= Selected passage =
--- START ---
Soldiers’ reasons for joining up during war as varied as ever
MOSUL, Iraq — When 1st Lt. Rusty Morris joined the Army in 2005, he did so because he believed in the war and thought the time had come to do his part.
“I believe in fighting the war on terrorism,” said Morris, 27, of Sumter, S.C. “I didn’t want to be a person who agreed with it, but didn’t want to go.”
Moving from behind a desk at a credit union, Morris now finds himself on the front lines of the war in Iraq, leading a 21-man scout platoon on the streets of Mosul for the 3rd Armored Cavalry Regiment.
“It’s a chance to do a big thing in the world, to be a part of history, to do something better,” he said.
That seems a rare sentiment, given that less than one percent of the U.S. population is shouldering the burden of the war, and what passes for patriotism often amounts to little more than bumper stickers on cars.
But it’s not uncommon in Iraq to hear soldiers describe those kinds of reasons for joining up. In Killer Troop’s 3rd Platoon, some enlisted because they wanted to fight. Others wanted experience in the world. Some wanted money for college. Some just wanted to make a better life for themselves.
For Spc. Jeremy Epps, 28, of Indianapolis, the Army meant a steady paycheck. A carpenter who had been laid off one too many times, he had a wife and three children to support.
“I needed a better lifestyle for my family,” said Epps, who enlisted in the Army by pure chance on Sept. 11, 2001, and is now on his second deployment. “I definitely had to make a move. The Army has benefitted me tremendously since then. One thing I can say is that I never regretted joining the Army.”
--- END ---
= Given information =
--- START ---
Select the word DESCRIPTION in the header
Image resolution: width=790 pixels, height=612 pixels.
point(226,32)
--- END ---
--- START ---
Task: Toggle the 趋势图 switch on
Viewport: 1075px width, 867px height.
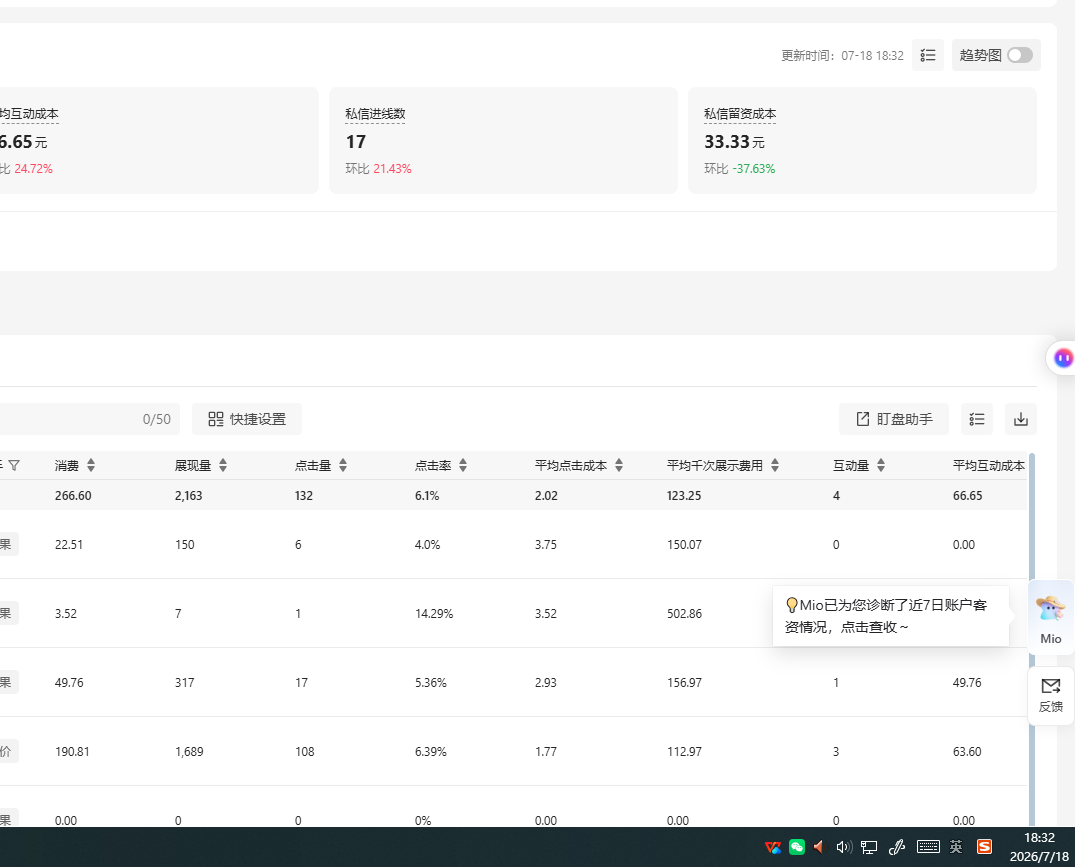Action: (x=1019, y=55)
--- END ---
--- START ---
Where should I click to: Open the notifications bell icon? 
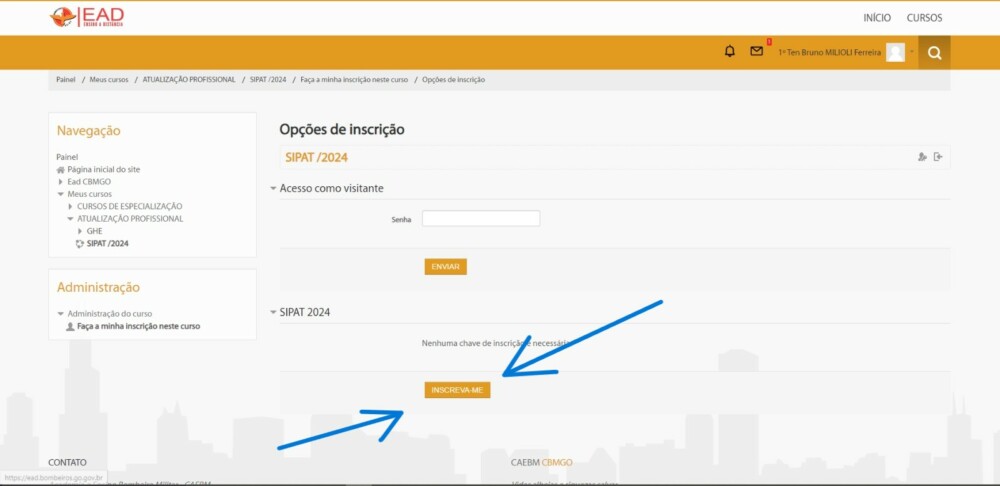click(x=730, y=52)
--- END ---
= Activities =
a) In the article on soldiers' reasons for joining up, reproduce the text from "That seems a" up to and including "life for themselves.", changing "patriotism" to "national pride".
b) Extend the article on soldiers' reasons for joining up, continuing after its last sentence.

= Outputs for the tasks =
a)
That seems a rare sentiment, given that less than one percent of the U.S. population is shouldering the burden of the war, and what passes for national pride often amounts to little more than bumper stickers on cars.
But it’s not uncommon in Iraq to hear soldiers describe those kinds of reasons for joining up. In Killer Troop’s 3rd Platoon, some enlisted because they wanted to fight. Others wanted experience in the world. Some wanted money for college. Some just wanted to make a better life for themselves.

b)
Sgt. Cole “Doc” Weih, 27, of Dubuque, Iowa, joined in 2003 after living in Australia for 10 years and graduating college there. He came back home, but soon realized that small-town America wasn’t for him. One of his grandfathers had served in World War II, and he felt the same sense of duty.
“It’s a commitment,” said Weih, a medic, who is on his first deployment. “I joined for the experience. I joined for eight years to get as much out of it as I could.”
Pfc. Josh Johnson signed up at age 17, partly because he wanted money for college, but mostly because he felt like he needed some discipline and responsibility in his life. He’s been in the Army for a year and nine months, and is on his first deployment.
“It’s not what I expected,” said Johnson, 20, of Tecumseh, Neb. “I thought it was going to be all sand and people constantly trying to kill us. I didn’t think it was going to be so urban.”
Some soldiers say they’re glad they’re not seeing more action.
Pfc. Brandon Main, 21, of Everett, Wash., joined the Army almost two years ago thinking that Iraq would be full of firefights.
“But I’m grateful that it’s not,” said Main. “That kind of stuff messes people up.”